§ **TASK DETAILS**
Repeat the full listing exactly.

[[ EXCERPTED DATA open ]]

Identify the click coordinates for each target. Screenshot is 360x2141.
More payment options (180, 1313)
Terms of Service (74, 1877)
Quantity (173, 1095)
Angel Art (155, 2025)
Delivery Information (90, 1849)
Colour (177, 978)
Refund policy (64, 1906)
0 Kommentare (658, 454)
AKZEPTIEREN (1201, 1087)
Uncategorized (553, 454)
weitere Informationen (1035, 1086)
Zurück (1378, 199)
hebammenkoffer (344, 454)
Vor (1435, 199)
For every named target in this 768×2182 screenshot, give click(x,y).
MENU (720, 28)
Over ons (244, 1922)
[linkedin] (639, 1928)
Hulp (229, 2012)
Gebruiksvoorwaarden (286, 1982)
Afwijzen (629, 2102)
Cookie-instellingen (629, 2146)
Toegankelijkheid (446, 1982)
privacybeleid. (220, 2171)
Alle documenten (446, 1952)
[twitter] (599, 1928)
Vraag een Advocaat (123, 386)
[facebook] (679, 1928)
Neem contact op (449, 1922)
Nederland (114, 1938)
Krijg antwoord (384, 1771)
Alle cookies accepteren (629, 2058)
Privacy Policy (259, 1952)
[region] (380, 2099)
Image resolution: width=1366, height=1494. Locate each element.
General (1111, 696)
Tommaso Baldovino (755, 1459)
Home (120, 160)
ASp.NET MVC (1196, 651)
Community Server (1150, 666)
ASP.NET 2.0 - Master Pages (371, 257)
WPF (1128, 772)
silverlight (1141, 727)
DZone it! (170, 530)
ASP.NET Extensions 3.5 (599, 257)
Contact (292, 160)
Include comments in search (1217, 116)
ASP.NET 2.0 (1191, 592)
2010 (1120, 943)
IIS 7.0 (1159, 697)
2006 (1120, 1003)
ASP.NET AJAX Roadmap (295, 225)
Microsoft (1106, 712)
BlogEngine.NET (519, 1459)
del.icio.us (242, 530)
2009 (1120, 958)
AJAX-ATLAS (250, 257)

[[ EXCERPTED DATA closed ]]

§ **RESPONSE**
Identify the click coordinates for each target. Screenshot is 360x2141.
More payment options (180, 1313)
Terms of Service (74, 1877)
Quantity (173, 1095)
Angel Art (155, 2025)
Delivery Information (90, 1849)
Colour (177, 978)
Refund policy (64, 1906)
0 Kommentare (658, 454)
AKZEPTIEREN (1201, 1087)
Uncategorized (553, 454)
weitere Informationen (1035, 1086)
Zurück (1378, 199)
hebammenkoffer (344, 454)
Vor (1435, 199)
For every named target in this 768×2182 screenshot, give click(x,y).
MENU (720, 28)
Over ons (244, 1922)
[linkedin] (639, 1928)
Hulp (229, 2012)
Gebruiksvoorwaarden (286, 1982)
Afwijzen (629, 2102)
Cookie-instellingen (629, 2146)
Toegankelijkheid (446, 1982)
privacybeleid. (220, 2171)
Alle documenten (446, 1952)
[twitter] (599, 1928)
Vraag een Advocaat (123, 386)
[facebook] (679, 1928)
Neem contact op (449, 1922)
Nederland (114, 1938)
Krijg antwoord (384, 1771)
Alle cookies accepteren (629, 2058)
Privacy Policy (259, 1952)
[region] (380, 2099)
Image resolution: width=1366, height=1494. Locate each element.
General (1111, 696)
Tommaso Baldovino (755, 1459)
Home (120, 160)
ASp.NET MVC (1196, 651)
Community Server (1150, 666)
ASP.NET 2.0 - Master Pages (371, 257)
WPF (1128, 772)
silverlight (1141, 727)
DZone it! (170, 530)
ASP.NET Extensions 3.5 (599, 257)
Contact (292, 160)
Include comments in search (1217, 116)
ASP.NET 2.0 (1191, 592)
2010 (1120, 943)
IIS 7.0 (1159, 697)
2006 (1120, 1003)
ASP.NET AJAX Roadmap (295, 225)
Microsoft (1106, 712)
BlogEngine.NET (519, 1459)
del.icio.us (242, 530)
2009 (1120, 958)
AJAX-ATLAS (250, 257)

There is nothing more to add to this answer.